Eternal patharkatti stoneware articles
It was only a few years ago, when Rabindra visited an exhibition on Odisha, did he realise the pricelessness of a hookah made from black stone, that had been dumped among other non-useful items in a storage room. Alongside the hookah lay kharal (oblong boat-shaped vessel), plates, and glasses covered in dust.
“During the exhibition, I saw that the items displayed were being guarded with tight security. I learnt that these century-old items had been kept as treasures. I knew the stoneware articles in my house were 200 years old. UMSAS was pleasantly surprised to see them. What struck all of us the most was the sturdiness of the raw materials. There is no crack or any kind of damage even after four centuries,” says Rabindra.
Sinha, who has been actively providing training to artisans on stone crafting, says items made from patharkatti stone can last for centuries if kept in a protected environment. “The endurance of patharkatti stone is the reason why the village is well-known for its artefacts. The beauty is that an artisan can procure raw materials at low rates and sell the finished item at profitable rates.”
Typically, the items are divided into three categories – utilitarian, ritual, and decorative-cum-ritual. The utilitarian items include bowls, plates, pounding vessels and pestles. Kharal, for example, is used by local medical practitioners and chemists to prepare medicines. Homemakers use it to make masalas. Villagers even prepare a famous local non-alcoholic drink by grinding hemp with green leaves and water in the kharal. Other bowls are used to store oil, paste and other such liquid, which ensures a long shelf life. Meanwhile, the ritual items are majorly stone statues of deities.
“We used different types of stones such as Pirkasauti, Parajit, Tamra, Hansraj, and Motia. For decorative materials, Dhanmahua stone is used as it can give intricate touches. The best part is that one need not colour the product black. It will automatically turn black once oil and wax is rubbed on it. Depending on the object and raw materials used, it can take anywhere between a day to six months to prepare the product. Hammers and chisels are the main tools used to make the product. A majority of the artisans have a dedicated space in the house where they prepare and sell the items,” says Suresh Lal, a sixth-generation craftsman from Patharkatti.
Most artisans learn the art form while in school. Rabindra was around five when he made his first item (a diya) from granite stone. By the time he was a teenager, he was selling small items for 10 paise, “I still remember the joy of receiving brass coins which gradually turned into crisp notes.

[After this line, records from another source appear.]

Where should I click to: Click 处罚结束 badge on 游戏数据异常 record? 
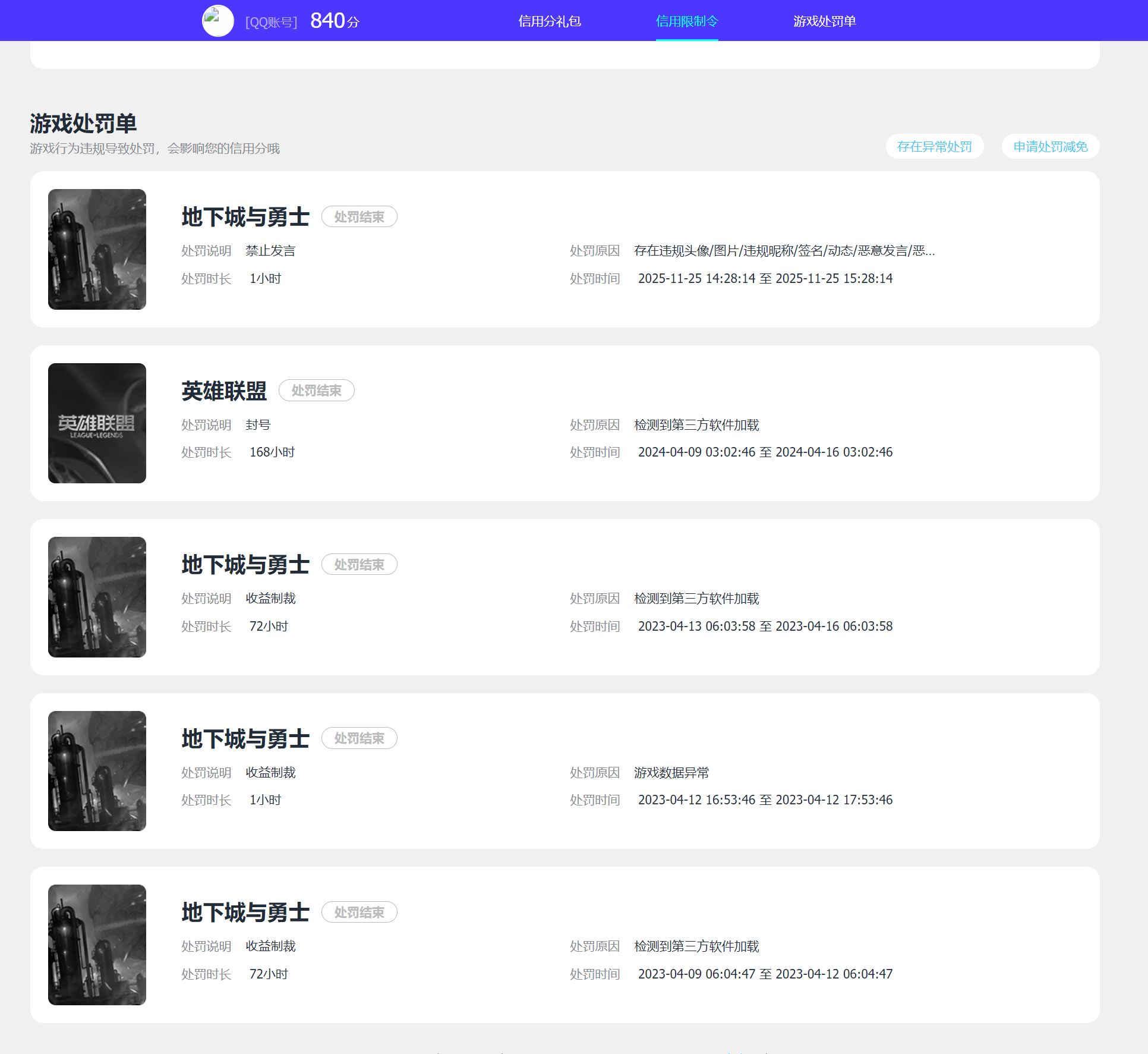(x=359, y=738)
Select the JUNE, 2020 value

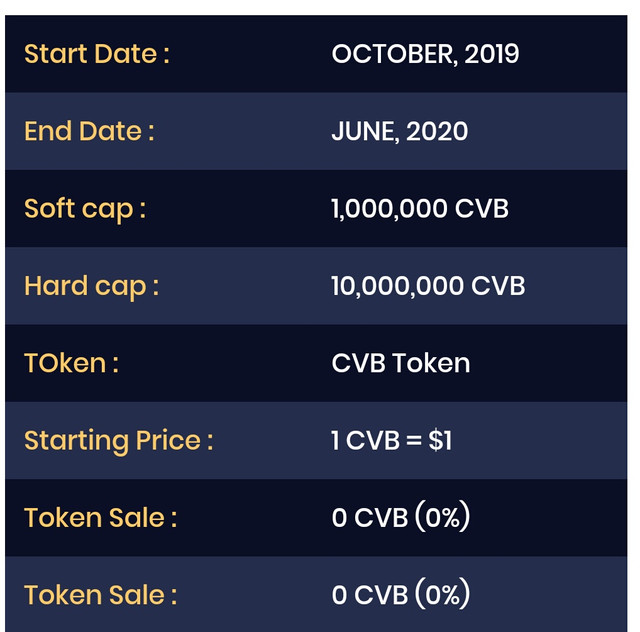400,131
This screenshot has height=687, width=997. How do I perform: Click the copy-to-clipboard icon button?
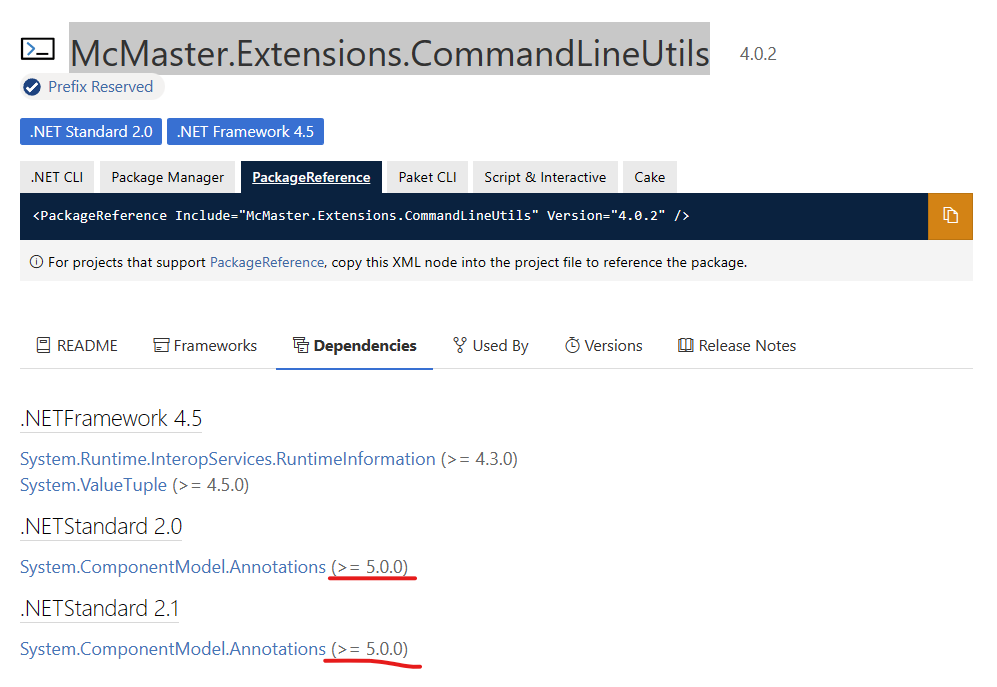pos(950,216)
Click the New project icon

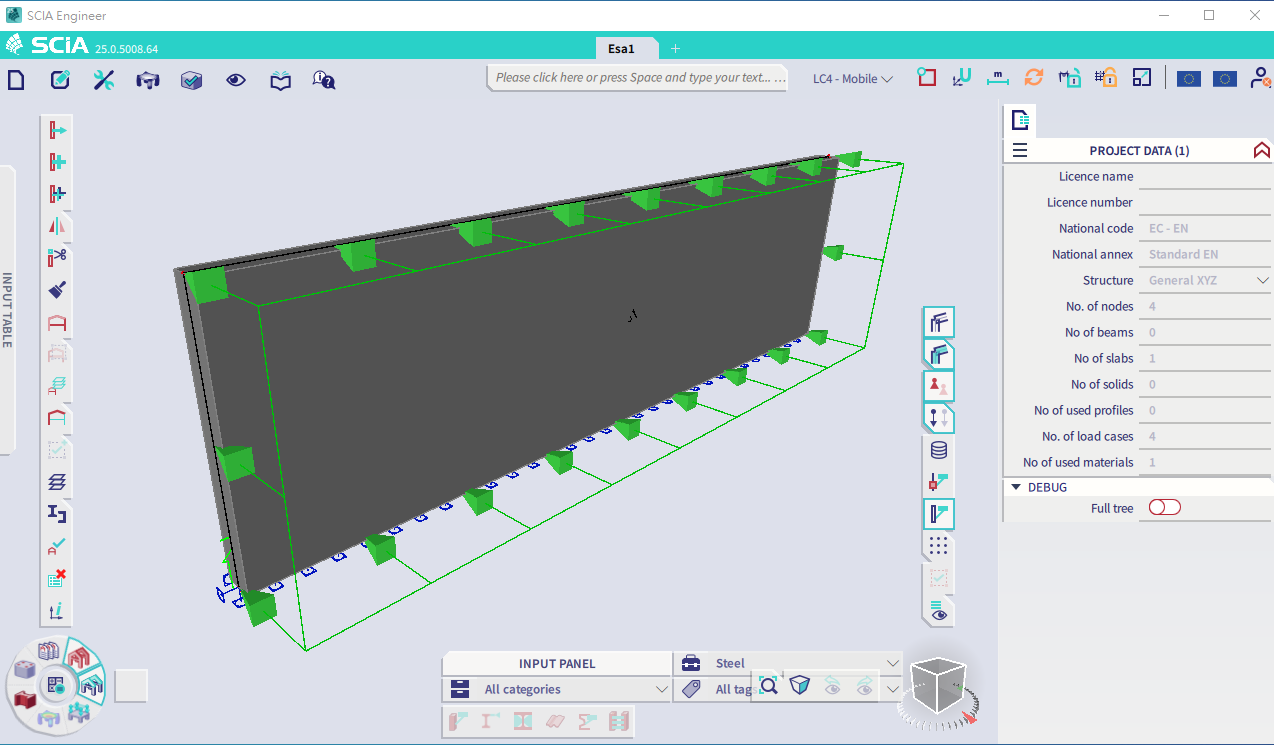pyautogui.click(x=16, y=80)
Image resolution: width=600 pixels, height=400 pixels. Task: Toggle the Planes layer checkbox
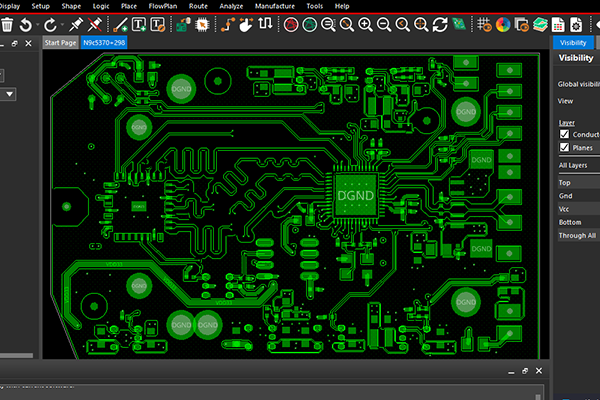564,148
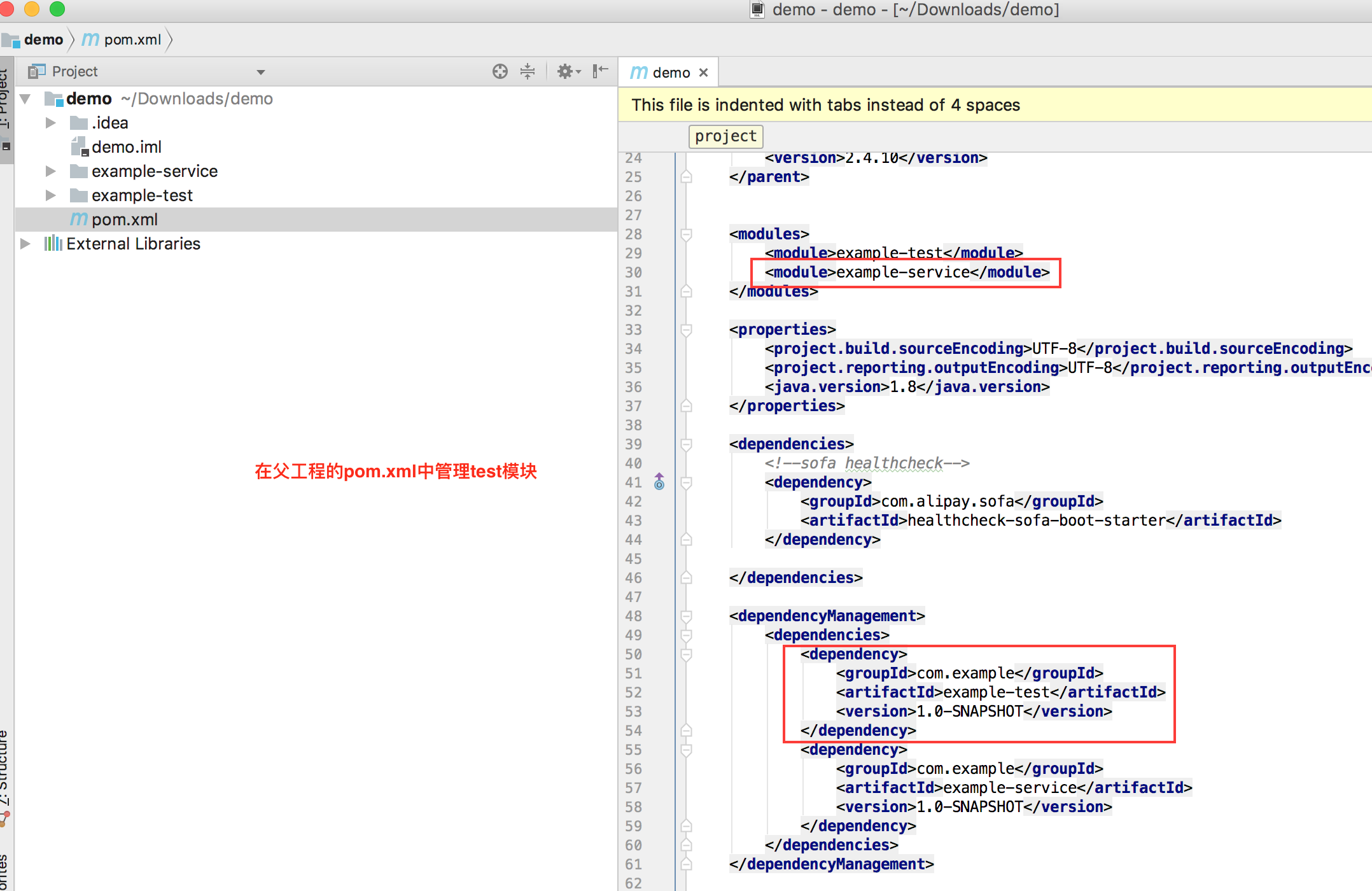Click pom.xml in navigation bar
The height and width of the screenshot is (891, 1372).
pos(132,39)
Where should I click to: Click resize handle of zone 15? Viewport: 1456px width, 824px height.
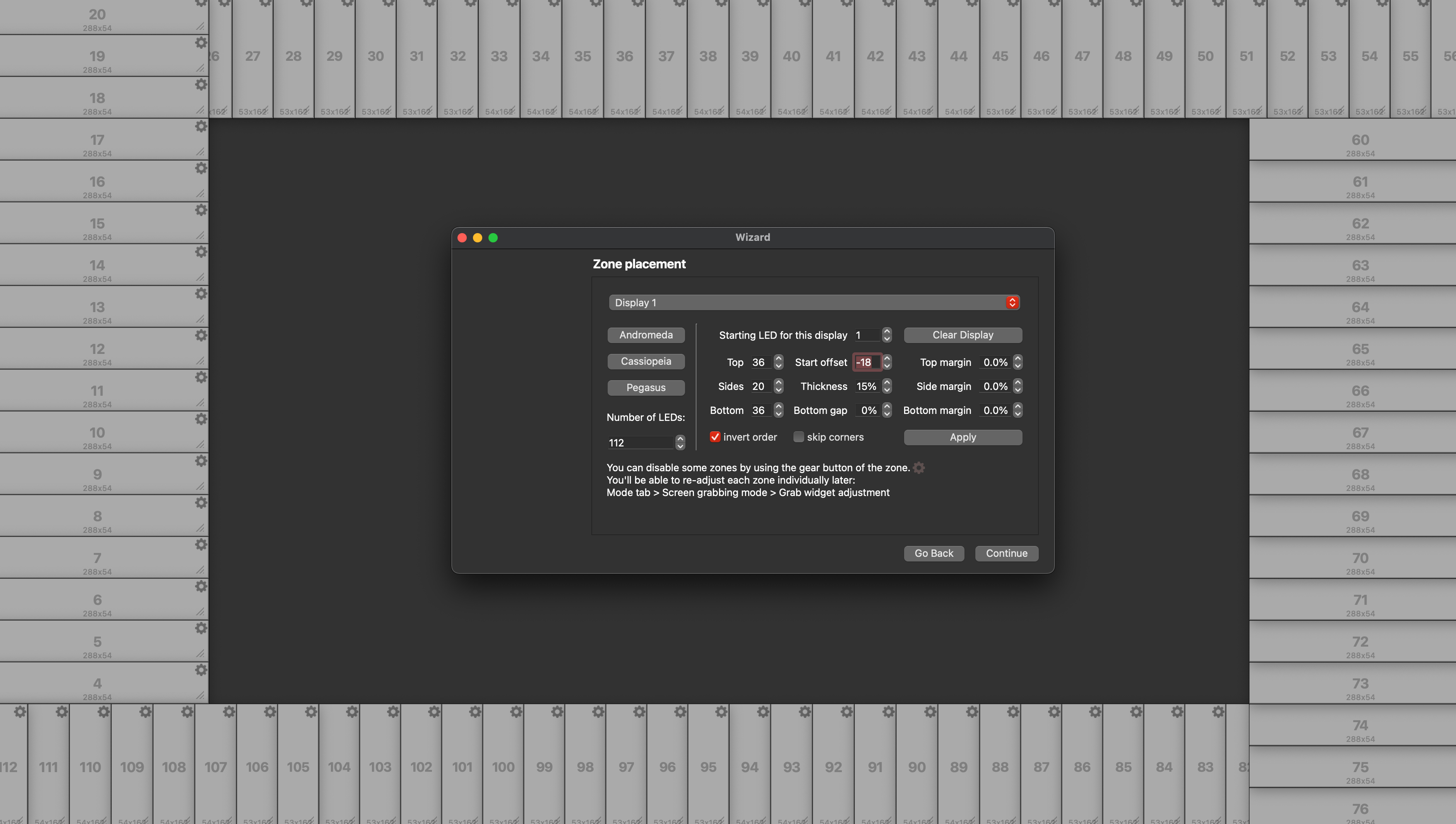(200, 235)
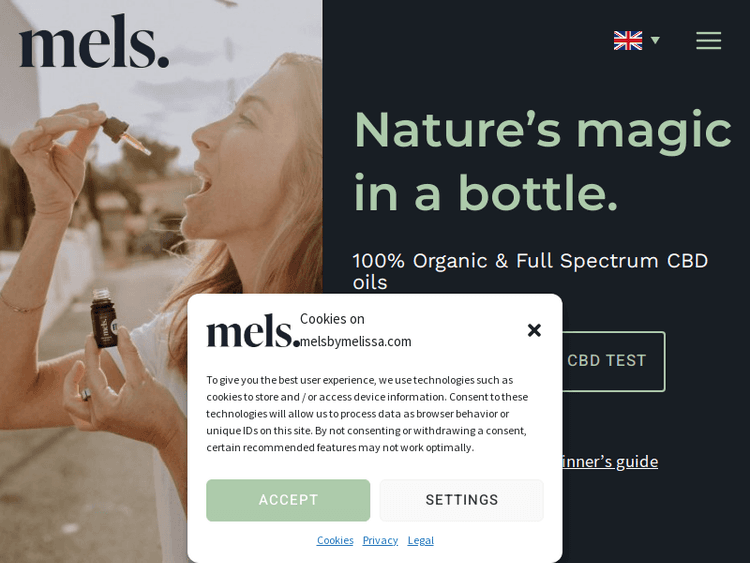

On average, the monthly income of an artisan is Rs 15,000. It fluctuates as per the demand. During the COVID-19 lockdown, the entire village struggled to source raw materials and orders so we were forced to reduce the prices.” Rabindra’s high-end products cost up to Rs 10,00,000.
However, not every artisan has strong market linkages like Rabindra. The villagers are often duped by middlemen with dirt-cheap rates and because the artisans have to feed several mouths, they compromise, says Rabindra.
On various occasions, UMSAS intervenes and helps artisans sell their items in exhibitions across India. But mostly, the artisans have to rely on their marketing calibre. This has led to the younger generations opting for other professions.
“The craft in Patharkatti has gone through many turbulent times. Even now, we are suffering because of the pandemic. But the craftsmanship and skills of the artisans have helped us pull through and overcome difficult times. I really hope the training by UMSAS encourages more villagers to take up stone carving to ensure it stays eternal,” says Rabindra.